My son is playing Christmas carols on the piano. From his memory. Arranging them as he goes. It's a little stop and start, but really quite pleasing. He paused and looked at me, and said, "I need to work on my piano playing."
Huh. If only I could play like he does!
I've sent out my 2005 Christmas letter, and feel a little squirmy. I think about who will read it, and how they might react. Do I sanitize everything, and put in smiles and serenity where there hasn't been any? Do I hide the ugly places? Or do I show the nuts and bolts of all the workings? There is a place for both.
My house looks very lived-in right now. Laundry waiting to be folded piled up in front of the TV, breakfast dishes scattered. Flotsam and jetsam of five people scattered around amidst papers and books and opened Christmas cards. . . . (Grammar aficionados---please just let me make my incomplete sentences. They WORK in this setting.)
This is what a house looks like when it is being used. A house is meant to be lived in. But it is messy. It looks messy. And yes, sometimes the mess gets to me and I become ballistic-mommy and yell and rampage for half a day and rally the troops and get things picked up a bit. . . .
But really, this is what the house really looks like 98% of the time.
I clean up for parties.
I like having parties because it gives me an excuse to really clean up! And decorate. And add nice little details.... It is a kindness to me as well as my guests to clear off the chairs and couch so there is somewhere to sit at least. I wonder if it isn't 90% for ME that I clean up? When I go to someone else's house, I go for the company, not for the cleanness or the decorations. . . .
Sometimes I'm relieved to visit a messy house! It reminds me that I'm normal.
All of this is a sort of metaphoric attempt to process my discomfort over the edginess of my blog content, and my Christmas letter content. . . .
Not sure what conclusion I'm coming too.
There's a place for being tidy and decorative, and a place for being raw and honest and in the process of life. I guess I see enough of the Martha Stewart presentation of life that I'll help balance the scale. I'll talk about the messy stuff.
But it IS nice to clean up for a party. I recently went out to a nice event, and decided to really put an effort into my appearance. Style my hair and hair spray and contacts and make-up, and a nice outfit that slimmed me down a bit (there's really no hope).
And a few people didn't recognize me....
It was pretty funny. Am I that grungy and goofy-looking the rest of the time? I can clean up pretty nice when I want to. (For a forty-something mother of three.)

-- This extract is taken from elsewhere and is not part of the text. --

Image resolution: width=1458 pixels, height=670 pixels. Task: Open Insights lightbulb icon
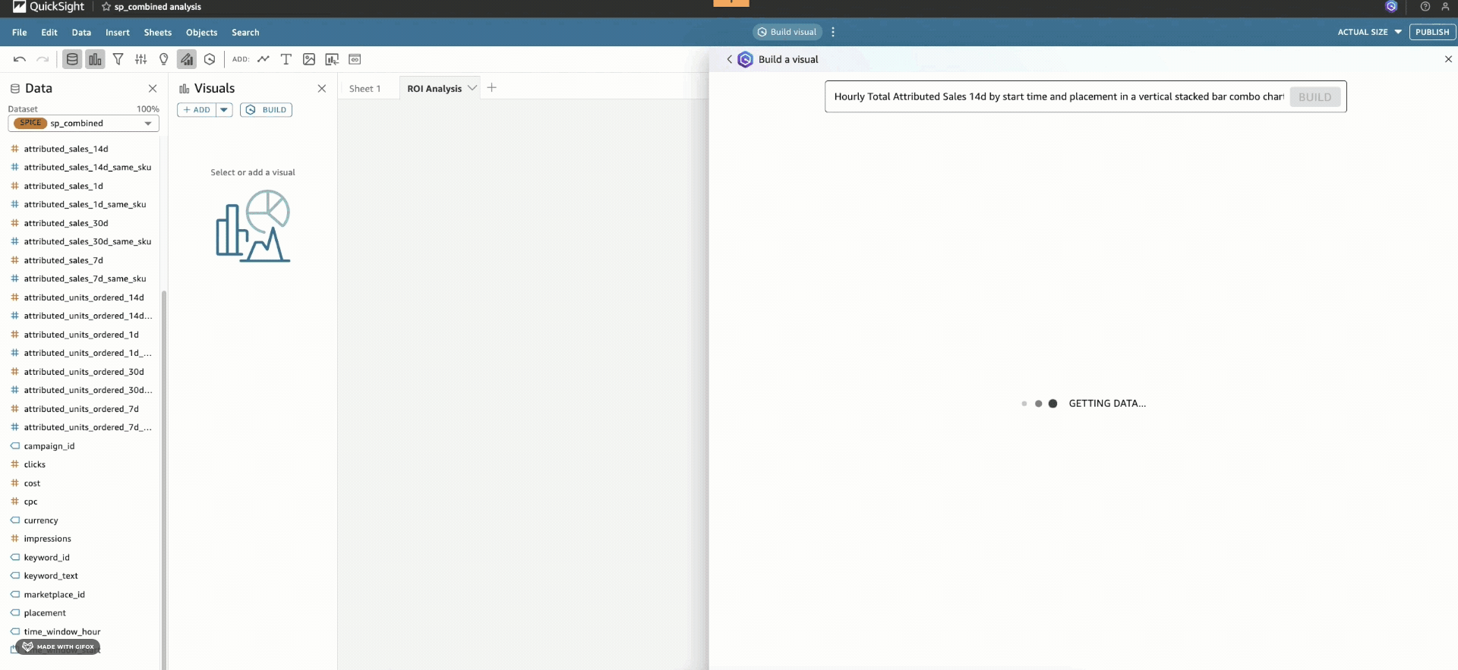pos(164,59)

"But it's not the point!" she said, screaming like Grover the muppet and waving her arms around wildly. I'm my insides! Not my outsides!
Maybe that is what is going on....
Will you still love me, when you see all of me, not just the party face---the pretty face, the cleaned up, made up, sprayed and shelacked and tucked in and zipped up Alison---but the no make-up, crumbs on my shirt, bags under my eyes, what-ever hair, absent-minded, tired and slightly sad Alison?